We had a group excursion to Lamma Island in the afternoon and I considered skipping it to take a nap, but decided to push through. The Lamma Island walk was fairly nice, but unspectacular. Among the trees and small villages on the island is a humungous coal power plant visible from nearly every point on the island. The ferry ride over gave us a good view of some of the vast quantity of tankers constantly moving in and out of the harbour. At one point we went by a beat up collection of motor parts and other sundries that looked like jrandall's Chinese stash. The walk concluded with another banquet style dinner (this one all seafood) which was really amazing. I think it probably took the cake for best all around food of the week (which is high praise given the overall quality of edibles). Featured dishes included scallops, lobster tails, unbelievably tender steamed grouper (Ben ate the head again), oysters, abalone and much more.

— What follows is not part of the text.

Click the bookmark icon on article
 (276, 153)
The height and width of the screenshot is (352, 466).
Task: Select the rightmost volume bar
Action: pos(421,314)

At 7PM we boarded the ferry back to HK and I was ready for bed. We cast off from the pier and after about 15 minutes we all noticed that we'd been drifting pretty much aimlessly near shore. I went down stairs in the boat to use the toilet and noticed they'd removed a panel in the floor giving access to the engine room below. I glanced in and saw some dudes yelling at each other (or the machinery — tough to tell which) and banging on things with heavy wrenches (or "spanners" as we call them here in England). Uh-oh. The excitement increased as we were boarded by some other guys from a crappy boat alongside of ours. They brought bigger wrenches, which evidently did the job.


We chugged off toward HK, but we never got up to the breakneck speed at which the ferries tend to race around the harbour. After about an hour (the trip over had only been 35 minutes) the skipper told us we were being transferred to another boat. A second ferry pulled alongside us (this time in the high chop of the open harbour) and the dudes tried to hold the two boats steadily together (but they basically still kept yawning apart and bashing together regardless). We all clambered gingerly from one to the other until the new boat roared its engines and brought us back to the mainland. By this point I was ready for a quick return to the hotel and a good night's sleep.